ダブルウーファーはロマンといえるのか(その5)
(その1)で、私にとっての「ダブルウーファー」とは15インチ口径のウーファーが二発のこと、と書いた。
38cmよりも小口径のウーファー、
それが30cm口径のダブルであっても、38cmのダブルに感じるものからすると、
なにかひとまわりもふたまわりもスケールダウンしたように感じてしまう。
ましてもっと小口径のダブルウーファーとなると……、書くまでもないだろう。
そういうダブルウーファーのスピーカーシステムを否定はしないし、
そういう仕様のシステムでもいいスピーカーはある。
けれど、そこには38cm口径のダブルウーファーに感じる凄みがない。
だから、まったく別種のダブルウーファーのスピーカーシステムのように感じる。
これはなぜなのだろうか。
よく井上先生はいわれていた。
低音とは、耳で聴く低音と肌で感じる低音感、
このふたつのバランスが巧みにとれていることが、低音再生(低音感)にとって大事である、と。
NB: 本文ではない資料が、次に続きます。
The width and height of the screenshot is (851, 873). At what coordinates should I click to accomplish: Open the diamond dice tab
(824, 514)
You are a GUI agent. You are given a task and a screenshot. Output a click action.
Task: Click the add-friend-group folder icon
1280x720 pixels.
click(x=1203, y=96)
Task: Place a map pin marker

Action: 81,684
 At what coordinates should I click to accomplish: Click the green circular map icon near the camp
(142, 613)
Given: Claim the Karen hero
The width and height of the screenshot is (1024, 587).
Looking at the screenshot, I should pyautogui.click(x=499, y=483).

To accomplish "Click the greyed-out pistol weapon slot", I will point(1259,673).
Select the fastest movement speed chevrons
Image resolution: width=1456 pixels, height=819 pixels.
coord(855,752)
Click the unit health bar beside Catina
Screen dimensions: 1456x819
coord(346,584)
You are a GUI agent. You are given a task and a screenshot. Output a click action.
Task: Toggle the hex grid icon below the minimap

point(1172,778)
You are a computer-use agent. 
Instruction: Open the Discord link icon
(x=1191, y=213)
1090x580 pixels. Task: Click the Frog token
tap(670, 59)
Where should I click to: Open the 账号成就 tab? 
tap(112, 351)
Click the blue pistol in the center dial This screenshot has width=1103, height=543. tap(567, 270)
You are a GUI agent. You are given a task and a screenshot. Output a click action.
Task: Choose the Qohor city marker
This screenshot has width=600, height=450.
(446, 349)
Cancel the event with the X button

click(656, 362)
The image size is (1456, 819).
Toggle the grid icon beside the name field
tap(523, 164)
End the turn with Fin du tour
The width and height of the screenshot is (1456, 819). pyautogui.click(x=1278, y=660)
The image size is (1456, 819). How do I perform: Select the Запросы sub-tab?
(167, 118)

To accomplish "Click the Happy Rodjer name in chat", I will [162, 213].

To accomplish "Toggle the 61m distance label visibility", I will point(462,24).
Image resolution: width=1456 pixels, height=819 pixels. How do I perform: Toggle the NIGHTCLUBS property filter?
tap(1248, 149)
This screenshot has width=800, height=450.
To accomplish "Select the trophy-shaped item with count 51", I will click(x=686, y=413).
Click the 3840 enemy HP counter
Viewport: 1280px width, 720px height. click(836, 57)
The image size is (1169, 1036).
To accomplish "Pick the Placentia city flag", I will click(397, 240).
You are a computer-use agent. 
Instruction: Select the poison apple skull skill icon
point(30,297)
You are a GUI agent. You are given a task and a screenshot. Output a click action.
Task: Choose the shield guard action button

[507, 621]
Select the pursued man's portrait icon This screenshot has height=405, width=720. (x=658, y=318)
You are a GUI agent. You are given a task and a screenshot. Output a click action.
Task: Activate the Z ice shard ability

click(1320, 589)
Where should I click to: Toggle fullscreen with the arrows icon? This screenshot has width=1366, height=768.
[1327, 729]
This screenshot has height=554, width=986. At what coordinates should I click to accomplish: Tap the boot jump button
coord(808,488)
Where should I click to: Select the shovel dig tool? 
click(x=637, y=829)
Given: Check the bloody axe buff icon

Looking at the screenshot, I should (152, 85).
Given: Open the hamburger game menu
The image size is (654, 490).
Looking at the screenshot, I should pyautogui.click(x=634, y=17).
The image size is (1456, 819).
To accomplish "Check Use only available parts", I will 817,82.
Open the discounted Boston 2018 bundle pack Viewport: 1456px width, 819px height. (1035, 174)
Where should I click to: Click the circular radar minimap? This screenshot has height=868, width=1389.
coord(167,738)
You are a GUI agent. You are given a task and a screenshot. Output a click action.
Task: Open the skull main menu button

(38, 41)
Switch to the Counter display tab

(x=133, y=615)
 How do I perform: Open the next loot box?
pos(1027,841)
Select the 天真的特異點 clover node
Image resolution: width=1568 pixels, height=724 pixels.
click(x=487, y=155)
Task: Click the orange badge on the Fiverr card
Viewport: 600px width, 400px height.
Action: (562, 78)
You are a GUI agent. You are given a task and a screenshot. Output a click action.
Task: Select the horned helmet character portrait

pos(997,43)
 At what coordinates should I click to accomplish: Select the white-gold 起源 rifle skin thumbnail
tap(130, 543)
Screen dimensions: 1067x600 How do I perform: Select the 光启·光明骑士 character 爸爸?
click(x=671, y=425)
私には、このふたつのバランスが破綻をきたすぎりぎりのところでバランスがとれるのが、
38cm口径のダブルウーファーのような気がしている。
これは私だけが感じていることはないと思う。
少なからぬ人が感じていることではないのだろうか。
そういえば昔スイングジャーナルでは、38cm口径のダブルウーファーのことを、
38Wと表記していた。
古くからのオーディオマニアだと、
エレクトロボイスの30Wという30インチ(76cm)口径のウーファーがあったから、
38Wとあると38インチ口径のウーファーと思わないわけではないが、
それでもあえて38Wという表記を使うスイングジャーナル編集部の気持はわからないわけではない。
38Wには、2トラ38(ツートラサンパチ)に通じるところがある。